Frederick Osborn

Personal information
- Full name: Frederick Osborn
- Born: 10 November 1889 Leicester, Leicestershire, England
- Died: 11 October 1954 (aged 64) North Evington, Leicestershire, England
- Batting: Unknown

Domestic team information
- 1911–1913: Leicestershire

Career statistics
| Competition | First-class |
| Matches | 2 |
| Runs scored | 14 |
| Batting average | 4.66 |
| 100s/50s | –/– |
| Top score | 14 |
| Balls bowled | – |
| Wickets | – |
| Bowling average | – |
| 5 wickets in innings | – |
| 10 wickets in match | – |
| Best bowling | – |
| Catches/stumpings | 2/– |
- Source: Cricinfo, 1 March 2012

= Frederick Osborn (sportsman) =

English cricketer and footballer

Frederick Osborn (10 November 1889 – 11 October 1954) was an English cricketer and footballer.

==Cricket==
Osborn made two first-class appearances for Leicestershire. His first appearance came against Derbyshire in the 1911 County Championship at Aylestone Road, Leicester, while his second came against Lancashire in the 1913 County Championship at Old Trafford. Against Derbyshire, he made scores of 14 in Leicestershire's first-innings, during which he was dismissed by Arnold Warren, while in their second-innings he wasn't required to bat. Against Lancashire, Osborn was dismissed for a duck by Bill Huddleston in Leicestershire's first-innings, while in their second-innings he was dismissed for the same score by Ralph Whitehead.

==Football==

Osborn played as a forward in the Football League for Leicester Fosse and Preston North End.

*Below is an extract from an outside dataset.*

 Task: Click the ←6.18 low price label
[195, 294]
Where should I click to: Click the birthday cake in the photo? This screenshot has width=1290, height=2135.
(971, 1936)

After being switched from inside forward to centre forward, Osborn was top scorer for Preston in 1913–14 with 26 goals, although the club was still relegated and again the following season with 17 goals as they won promotion back to the First Division, before league football was interrupted by the First World War.

Wounded during the war, Osborn was unable to regain a regular place in the Preston team when the league resumed in 1919, appearing only seven more times for the club.

== Personal life ==
Osborn served in the Royal Field Artillery during the First World War and was wounded by a bullet in the thigh.